I love our four seasons, and winter is never one to fear, for it is then that there is room to think. The frenzy of activity that comes with the growing season is absent and you can look up and around and take in your surroundings without the burning feeling of the yard-long list of tasks. You can see a tree's structure and history in its naked branches, just as you can see the plants that are ready for winter pruning.

Pace yourself with the winter work and use this time to plan for building in change, to keep a garden feeling vital and refreshed. Tasks map the season, but although we have several weeks ahead of us to revitalise and re-do, there is time in January to embrace the winter garden.


1 January, Hillside

FIELDS OF DREAMS

* * *

Above ground and in the cold and the low light of January, the garden is at its quietest moment. The rust-coloured, velvety buds are yet to break on the hamamelis, and though the catkins are formed on the hazel they are clutched tight and sensibly waiting. Even the snowdrops are showing little above the ground, and for the first time in ages I feel I have the time to think.

I can see now what my neighbour meant when she said that she looks forward to the slower pace of winter, for the growing season was frenetic: the rush of sap and weight of growth never abating once the tide had turned in the spring. Hunger and exhaustion finally drove me in with the revelation that I had sometimes gone a whole day without ever stopping to look at my surroundings.

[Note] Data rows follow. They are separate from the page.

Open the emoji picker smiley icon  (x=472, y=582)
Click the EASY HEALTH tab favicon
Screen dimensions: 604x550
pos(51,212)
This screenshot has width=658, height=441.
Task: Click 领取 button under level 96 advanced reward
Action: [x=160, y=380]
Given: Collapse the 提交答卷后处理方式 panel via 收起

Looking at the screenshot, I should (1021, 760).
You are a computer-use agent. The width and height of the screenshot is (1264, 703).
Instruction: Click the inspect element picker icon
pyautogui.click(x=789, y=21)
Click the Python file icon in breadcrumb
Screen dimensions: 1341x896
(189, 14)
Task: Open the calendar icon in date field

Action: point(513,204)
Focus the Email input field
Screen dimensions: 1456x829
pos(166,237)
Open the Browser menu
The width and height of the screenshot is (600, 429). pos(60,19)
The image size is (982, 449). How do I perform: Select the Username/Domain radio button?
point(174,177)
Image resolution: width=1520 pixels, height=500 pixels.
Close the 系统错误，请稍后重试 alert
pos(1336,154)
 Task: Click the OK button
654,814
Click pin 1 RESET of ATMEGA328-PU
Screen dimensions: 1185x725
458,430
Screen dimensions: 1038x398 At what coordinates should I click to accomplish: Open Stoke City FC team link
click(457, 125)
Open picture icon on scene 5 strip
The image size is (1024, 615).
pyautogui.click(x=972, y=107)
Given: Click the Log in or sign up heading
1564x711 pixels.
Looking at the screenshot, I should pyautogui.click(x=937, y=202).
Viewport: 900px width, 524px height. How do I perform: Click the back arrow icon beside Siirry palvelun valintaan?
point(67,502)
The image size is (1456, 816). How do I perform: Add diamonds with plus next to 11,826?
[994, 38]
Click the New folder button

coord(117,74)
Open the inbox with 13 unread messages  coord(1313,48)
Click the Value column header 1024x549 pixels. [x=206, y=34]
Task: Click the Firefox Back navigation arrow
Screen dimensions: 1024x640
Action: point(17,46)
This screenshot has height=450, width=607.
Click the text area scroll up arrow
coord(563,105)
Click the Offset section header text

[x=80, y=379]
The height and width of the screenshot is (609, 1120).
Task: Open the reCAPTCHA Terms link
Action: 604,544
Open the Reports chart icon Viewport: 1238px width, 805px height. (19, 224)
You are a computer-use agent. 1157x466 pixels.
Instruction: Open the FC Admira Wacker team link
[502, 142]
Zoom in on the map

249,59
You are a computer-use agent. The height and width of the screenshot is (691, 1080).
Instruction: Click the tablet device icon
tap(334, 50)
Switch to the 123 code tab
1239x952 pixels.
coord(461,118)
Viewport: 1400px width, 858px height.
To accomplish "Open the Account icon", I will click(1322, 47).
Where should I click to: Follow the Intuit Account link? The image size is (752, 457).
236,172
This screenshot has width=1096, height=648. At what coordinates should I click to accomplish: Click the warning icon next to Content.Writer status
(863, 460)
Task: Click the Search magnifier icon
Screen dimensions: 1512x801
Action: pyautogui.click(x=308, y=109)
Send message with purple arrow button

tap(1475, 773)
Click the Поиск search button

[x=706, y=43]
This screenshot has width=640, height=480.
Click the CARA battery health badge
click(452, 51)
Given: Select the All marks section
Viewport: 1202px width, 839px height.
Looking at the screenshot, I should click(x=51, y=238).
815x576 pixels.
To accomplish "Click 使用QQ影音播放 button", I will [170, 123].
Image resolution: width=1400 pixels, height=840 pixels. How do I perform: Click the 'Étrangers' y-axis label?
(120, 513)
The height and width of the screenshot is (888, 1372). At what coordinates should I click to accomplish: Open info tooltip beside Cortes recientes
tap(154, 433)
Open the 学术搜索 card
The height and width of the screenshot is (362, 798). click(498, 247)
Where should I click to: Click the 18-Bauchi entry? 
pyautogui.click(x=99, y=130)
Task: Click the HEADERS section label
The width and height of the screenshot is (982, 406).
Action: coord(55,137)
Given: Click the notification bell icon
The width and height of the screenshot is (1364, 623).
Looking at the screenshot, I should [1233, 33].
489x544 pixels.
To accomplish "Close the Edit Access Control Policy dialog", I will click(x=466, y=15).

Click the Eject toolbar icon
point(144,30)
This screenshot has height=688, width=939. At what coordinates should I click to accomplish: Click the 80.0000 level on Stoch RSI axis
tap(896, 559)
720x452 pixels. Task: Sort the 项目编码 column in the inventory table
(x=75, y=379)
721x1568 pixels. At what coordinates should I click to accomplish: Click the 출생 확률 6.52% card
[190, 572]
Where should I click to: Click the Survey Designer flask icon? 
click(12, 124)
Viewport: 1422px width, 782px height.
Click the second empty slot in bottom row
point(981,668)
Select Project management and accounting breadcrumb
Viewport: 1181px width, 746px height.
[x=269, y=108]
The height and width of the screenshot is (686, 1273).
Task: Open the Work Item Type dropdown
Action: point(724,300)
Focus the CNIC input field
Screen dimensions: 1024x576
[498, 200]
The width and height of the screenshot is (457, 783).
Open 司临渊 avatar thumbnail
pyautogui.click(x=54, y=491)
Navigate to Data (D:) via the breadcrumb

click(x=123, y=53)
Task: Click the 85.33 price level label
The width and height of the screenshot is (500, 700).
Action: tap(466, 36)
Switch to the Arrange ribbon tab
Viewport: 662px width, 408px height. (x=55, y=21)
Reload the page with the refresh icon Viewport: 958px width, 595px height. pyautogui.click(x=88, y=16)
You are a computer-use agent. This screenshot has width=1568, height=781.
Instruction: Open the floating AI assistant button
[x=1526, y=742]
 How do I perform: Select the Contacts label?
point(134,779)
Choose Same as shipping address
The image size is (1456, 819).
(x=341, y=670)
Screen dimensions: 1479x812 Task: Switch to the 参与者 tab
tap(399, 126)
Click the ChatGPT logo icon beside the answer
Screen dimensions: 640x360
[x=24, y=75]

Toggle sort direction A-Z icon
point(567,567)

I can afford that luxury now that the weeds are in stasis, turning my back on the kitchen garden for a little and starting my day down by the stream, walking the length of it where it slips along the boundary. From here I can look up to the slopes where the garden will one day be and amble through what we have achieved in the first year here. I lost only two of the 400 hedge plants and saplings that went in last winter – and I'm asking myself if it was the beneficial mycorrhizal fungi in the Rootgrow that were added while planting that got them through the drought in spring.

The newly planted fruit trees also recovered after they were stripped of foliage by the sheep. Their willingness to return suggests they already had a well-developed root system. I also experimented this year with not incorporating muck or compost into the planting holes of the trees and shrubs. Current thinking goes that as long as your soil is in good condition, it is better not to give the plants a false head start, as over-nurtured plants can refuse to move beyond the 'comfort' of the planting hole. I stand by the importance of improving your soil if it is poorly drained or impoverished, but I am simply adding the Rootgrow for now.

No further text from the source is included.